In its statement, the Russian side will present fundamental assessments of the international situation, focusing on the root causes of tensions and the growing number and scale of conflicts, the resolution of which - particularly in the Gaza Strip - continues to stall with the connivance of certain countries. The Russian side will also stress the unacceptability of the confrontational course pursued by Western countries, which, in their attempts to hold on to their erstwhile dominance and to defeat its opponents, are employing a broad range of hybrid warfare tools, such as interference in other countries' internal affairs as they try to substitute lop-sided "rules" that suit only their own needs for the internationally accepted legal norms, to impose illegitimate sanctions, and to resort to other unfair competition tricks.

The Russian side will highlight the emergence of a multipolar world order that calls for respectful coexistence of nations on the basis of sovereign equality of states. In light of the seminal 80th anniversary of the Great Victory of the Allied powers over Nazi Germany and its minions, which laid the legal and institutional foundations of modern-day international relations, the pivotal importance of preserving the central role of the UN and its Charter will be emphasised. Russia will call on its partners to work towards building indivisible security and eliminating the bloc confrontation mindset. It will underscore the unacceptability of weaponising the economy, which should be regarded as a realm of cooperation and strengthening of mutually beneficial ties, rather than a means of settling scores with strategic opponents. In this regard, the G20 can play a constructive role as a leading forum for a substantive dialogue between the developing and developed economies.

Democratisation of global governance will be a top priority.

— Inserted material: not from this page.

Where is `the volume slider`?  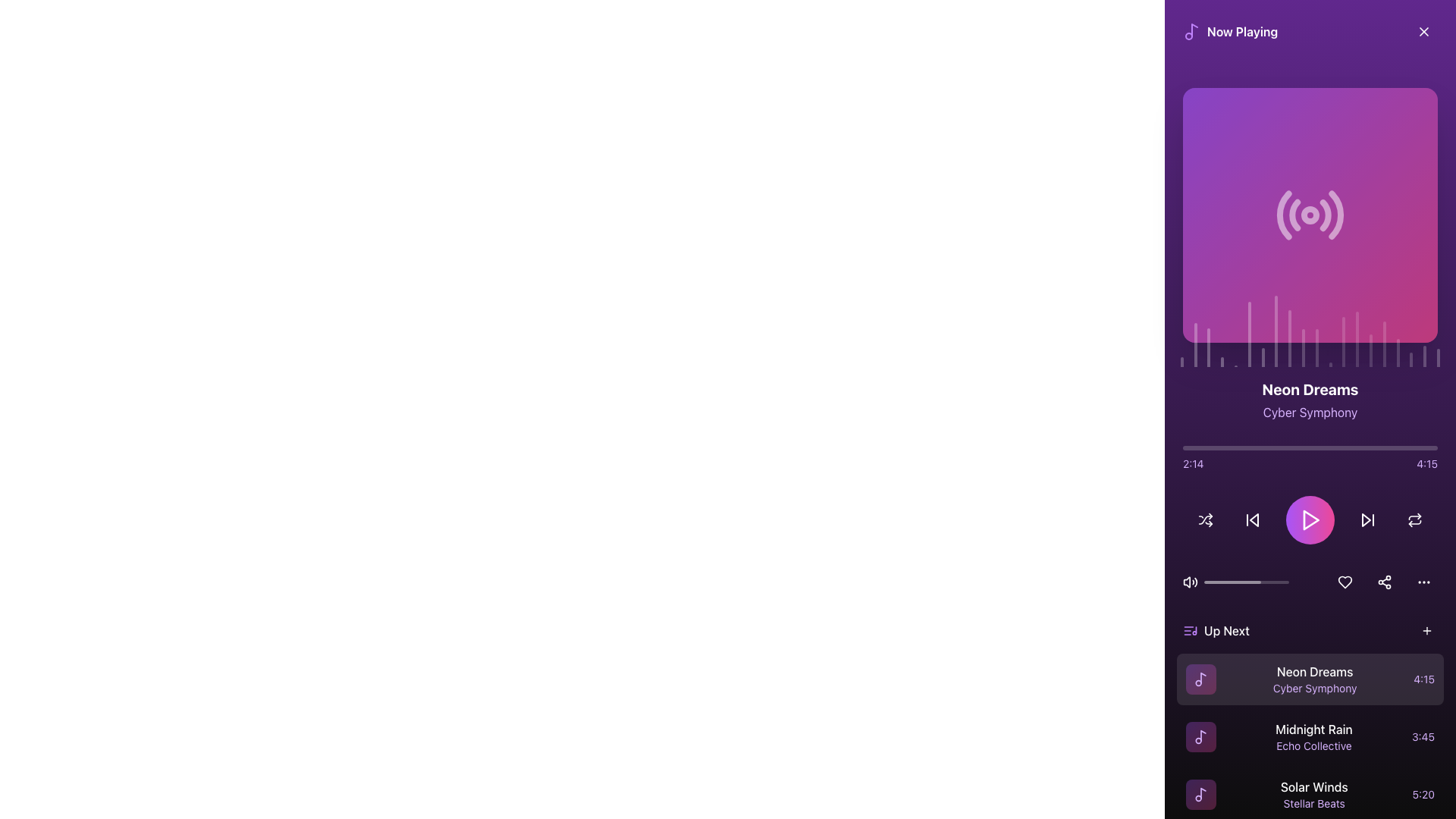
the volume slider is located at coordinates (1240, 581).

It is time to implement the G20 agreements between the leaders to reform the Bretton Woods institutions that have remained on paper since 2008 in order to make the voice of the countries with emerging markets louder. Restoring the World Trade Organisation's functionality with an emphasis on reviving its dispute settlement body is also part of the agenda. It's a matter of particular urgency amid escalating tariff turbulence. Promoting innovative international formats relying on an agenda of unity and creation, such as BRICS, the SCO, and the EAEU, to name a few, are Russia's top priorities.

A special emphasis will be placed on the G20 countries' economic specialisation. Adding peace and security, matters that fall under the purview of the UN Security Council, to its agenda waters down the G20's mandate and distracts its members from addressing sector-specific challenges. These include, above all, keeping up financial stability and dynamic growth, countering geoeconomic fragmentation and reducing inequality, ensuring food security, and providing non-discriminatory access to advanced technologies and financing on fair terms.

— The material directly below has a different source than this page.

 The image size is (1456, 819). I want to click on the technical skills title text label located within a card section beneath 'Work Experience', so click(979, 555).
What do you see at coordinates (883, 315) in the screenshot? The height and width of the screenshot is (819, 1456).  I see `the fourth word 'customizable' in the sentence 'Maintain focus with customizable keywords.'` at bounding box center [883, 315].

The partners will focus in particular on the principle of consensus-based decision-making within the G20. The Russian side considers any exceptions to this rule unacceptable, especially in the context of adopting the leaders' declaration.

The year 2025 marks another significant anniversary, the 65th anniversary of the adoption, at the initiative of the Soviet Union, of the Declaration on the Granting of Independence to Colonial Countries and Peoples. In this context, Russia deems it appropriate to raise, at the G20 platform, the issue of continued exploitation of Africa, Asia, and Latin America by neoliberal elites through forcing trade and economic agreements with asymmetric financial gains and predatory loans on them, and plundering their natural resources. The neocolonial Western practices fuel North-South development imbalances, turning some economies into raw material appendages of the "golden billion," and impeding efforts to combat poverty and famine.

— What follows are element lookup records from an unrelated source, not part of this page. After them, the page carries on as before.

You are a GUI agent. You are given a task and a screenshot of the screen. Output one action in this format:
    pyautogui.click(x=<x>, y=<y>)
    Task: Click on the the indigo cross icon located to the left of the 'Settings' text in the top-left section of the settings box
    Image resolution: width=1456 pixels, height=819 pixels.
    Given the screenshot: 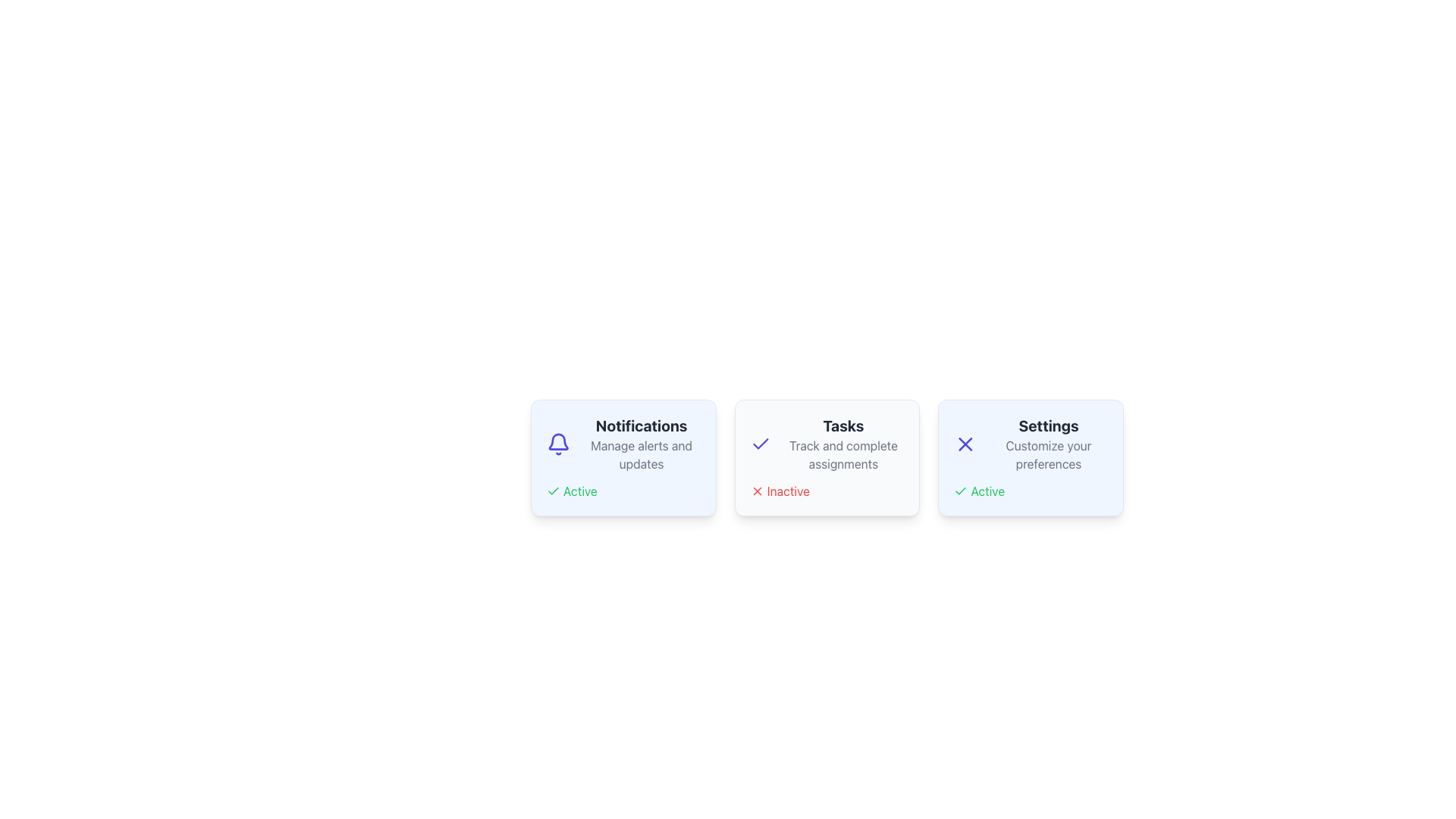 What is the action you would take?
    pyautogui.click(x=965, y=444)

Overall, the Russian delegation plans to use the ministerial meeting to set a guiding course towards elaborating, over the next two months, balanced agreements for the Johannesburg G20 Summit that take into account the World Majority's interests. Moscow is convinced that South Africa's watch will consolidate and build on the achievements of the BRICS members' (Indonesia, India, and Brazil) G20 presidencies in 2022-2024 in advancing aspirations of the developing countries. Furthermore, this marks the first time in history that an African country holds the G20 presidency, further predetermining the importance of focusing on the needs of the Global South and the Global East.